Tuesday, February 14, 2012

Planning The Route Of The Tour De France

By Owen Jones


The Tour de France is the most prestigious bicycle race in the world, so it is easy to imagine that the path has to be selected extremely carefully. However, to lesser degrees the routes of all cross-country races of all types have to be selected carefully too with safety and exciting features in mind.

The Tour de France is a long race, but each leg has to be completed in roughly the same time - the hours of daylight basically - no matter what the obstacles are. This means that not every leg may be of the same length as it would be in a stadium.

Spectators, both at the event and those keeping an eye on it on TV, expect to see some of the most striking scenery in France, whilst watching the best competitors in the world trying to give their best under demanding conditions of heat and incline. For the Tour de France is played out mostly in the mountains.

The Tour de France has been held for more than 100 years and it has always been one of the objectives of the route committee to plan a route that is roughly equally arduous as the previous races so that the athletes over the decades may be compared to some level.

Naturally, training regimens and the technology of the apparatus have improved much and the cyclists are all professionals nowadays, whereas decades ago, many, if mot all would have been part-timers - amateurs. This makes significant comparisons over decades practically worthless.

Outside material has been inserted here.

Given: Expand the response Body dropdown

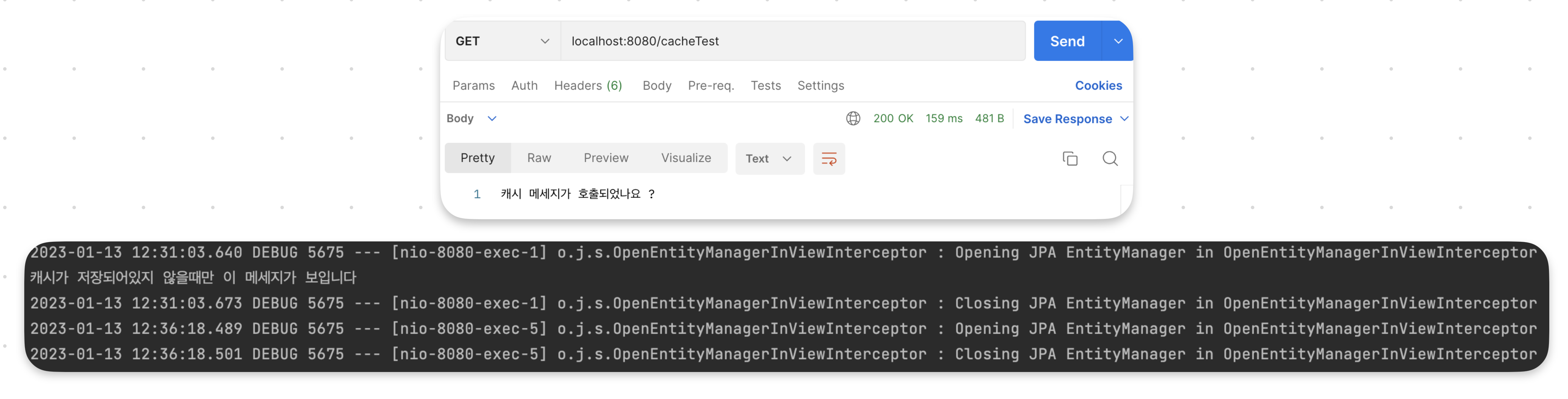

One of the things to take into account is the fact that there are different types of cyclists. Some are good sprinters, some are power-climbers, some are marathon cyclists, so the route planners have to make sure that the course does not give one particular sort of cyclist an unfair advantage.

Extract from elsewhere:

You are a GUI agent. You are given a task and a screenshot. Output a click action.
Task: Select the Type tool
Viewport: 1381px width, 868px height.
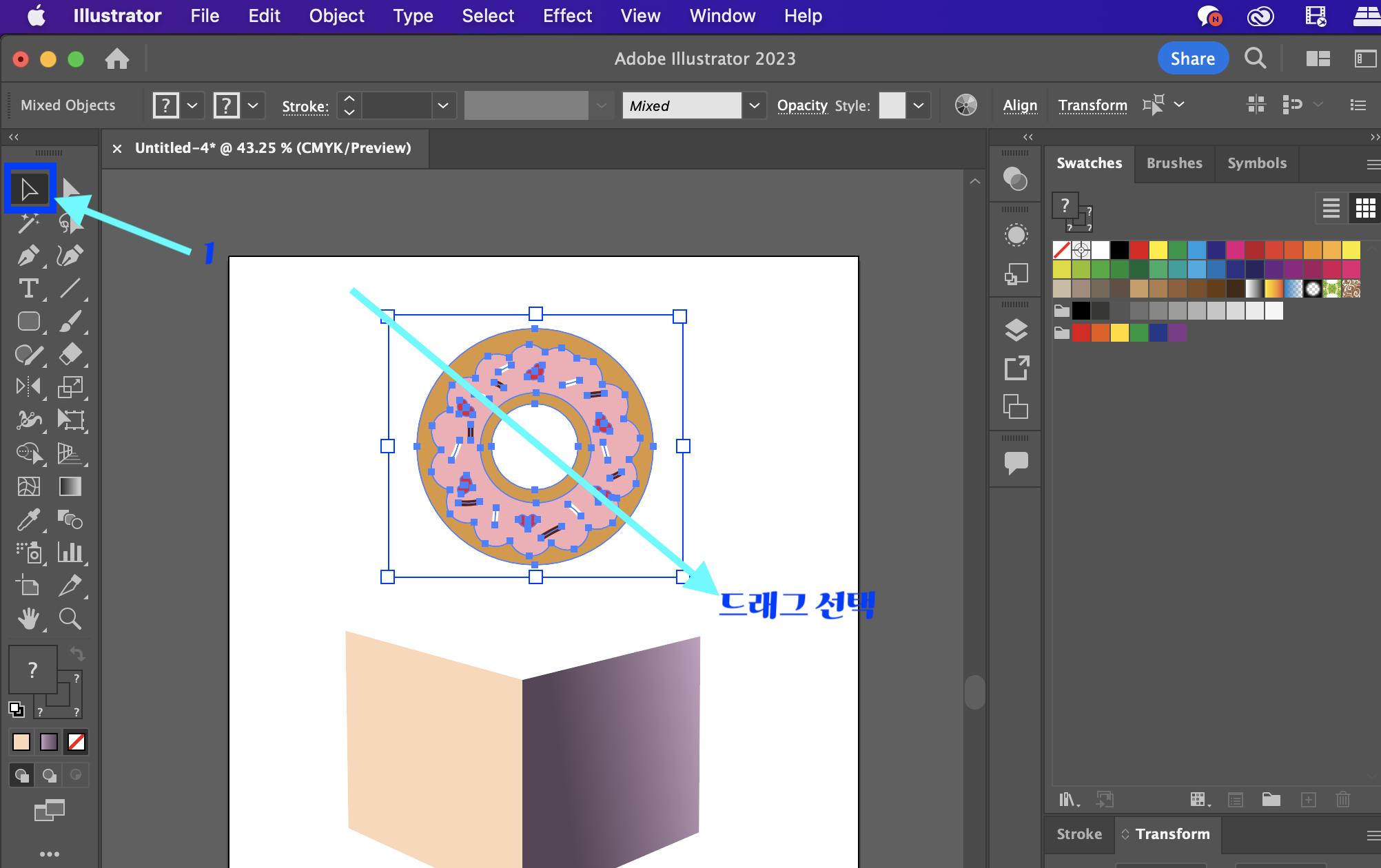(x=28, y=289)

Access for rescue services is a further consideration, because one of the most well-liked features of the Tour de France is seeing the cyclists charging through a tiny, remote village that no outsiders have ever heard of. It is also a great thrill for the villagers to find themselves on the path of the Tour de France - the highlight of decades.

In fact, villages find it so attractive to get on the path, that there is a protracted selection process, which is similar to countries applying to hold the Olympic Games. The mayor or the village will have a proposal drawn up and people will be picked and trained to present it to the route planning committee.

This is a difficult process and often involves big alterations to a small village, After all, they will have to be able to provide food and maybe shelter for thousands of visitors, which might be more than the entire population of the whole village itself.

This may become even more of a difficultly if the village is selected as a rest point for an overnight stay - what with the cyclists, the mechanics, the trainers, the doctors, the planners and thousands of spectators.

Planning the route of the Tour de France is a difficult job and one for which the route planners rarely receive the recognition that they deserve.